Andy Murray will nichts vermasseln

Bei Nahrungsergänzungsmitteln ist die Nummer eins der Welt vorsichtig.

von tennisnet.com
zuletzt bearbeitet: 05.12.2016, 00:00 Uhr

PARIS, FRANCE - NOVEMBER 03: Andy Murray of Great Britain looks on during his Mens Singles third round match against Lucas Pouille of France on day four of the BNP Paribas Masters at Palais Omnisports de Bercy on November 3, 2016 in Paris, France. (...
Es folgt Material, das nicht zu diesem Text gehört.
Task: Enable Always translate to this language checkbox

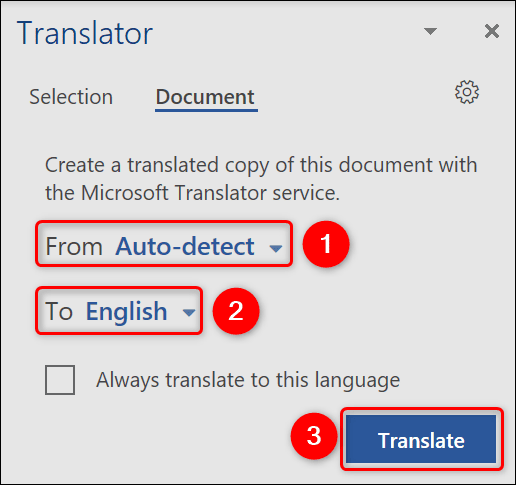Action: point(60,380)
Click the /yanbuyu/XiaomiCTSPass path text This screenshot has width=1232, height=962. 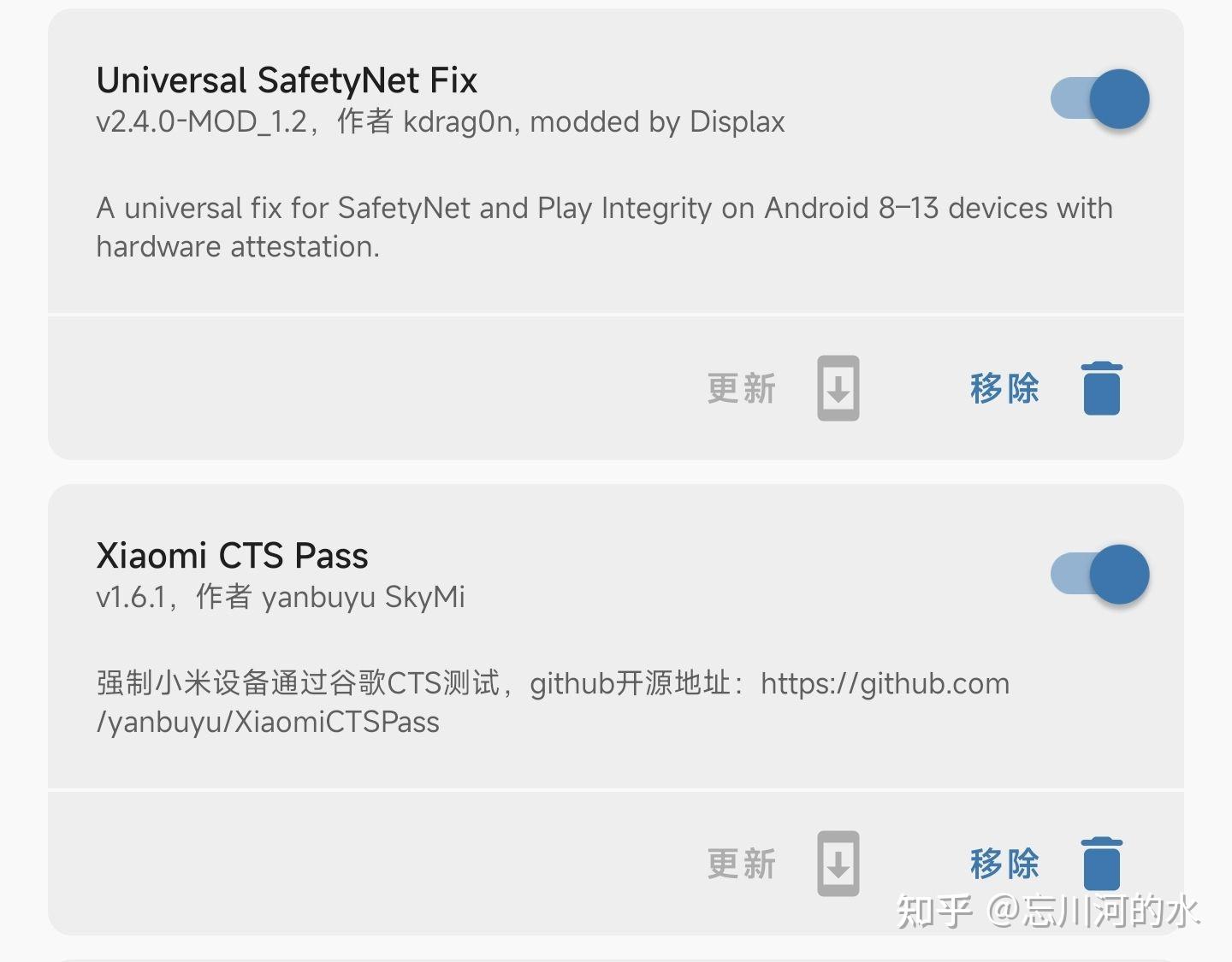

Man stellt sich die Frage durchaus des öfteren, wie denn der Tennisprofi von heute die Strapazen im Match und in Trainingssessions aushält - und am Tag darauf wieder scheinbar taufrisch den Platz entlangtänzelt. Viele Profis schwören auf Nahrungsergänzungen, um die Batterien aufzutanken - Andy Murray jedoch ist hierbei äußerst zurückhaltend. "Man muss unglaublich vorsichtig sein, gerade im Hinblick auf die Tests", sagte der Schotte in der Show "In Depth with Graham Bensinger".

"Du kannst nicht einfach Sachen im Laden kaufen. Du musst sicher sein, dass alles extrem gut kontrolliert ist, damit es keine Probleme gibt. Von daher bin ich keiner, der viel zu sich nimmt. Umso weniger du nehmen musst, umso besser. Man will kein Risiko einer Verunreinigung eingehen oder was auch immer. Ich arbeite extrem hart, um in der Position zu sein, in der ich bin. Da ist es das Risiko nicht wert, einen zwielichtigen Proteinshake zu nehmen."

Murray mit professioneller Einstellung

Der Mann aus Dunblane tickt hierbei anders als einige seiner Kollegen - zumindest mittlerweile. "Manche Leute sind da etwas entspannter. Ich war das vor vier oder fünf Jahren auch. Ich habe hart gearbeitet, dort zu stehen, wo ich stehe, das will ich nicht dadurch vermasseln, indem ich zig Produkte schlucke und nicht weiß, was sich darin befindet, und so vielleicht durch einen Dopingtest rassle. Als Athlet musst du einfach sehr sehr vorsichtig und professionell sein."

Bei ausgewählten Produkte jedoch macht auch Murray eine Ausnahme - im erlaubten Bereich selbstverständlich. "Ich nehme grundlegende Sachen wie Fischöl, Glucosamin für meine Gelenke und ab und an Proteinshakes, wenn ich einen harten Trainingstag hatte", so Murray. "Aber nichts, was weiter reicht."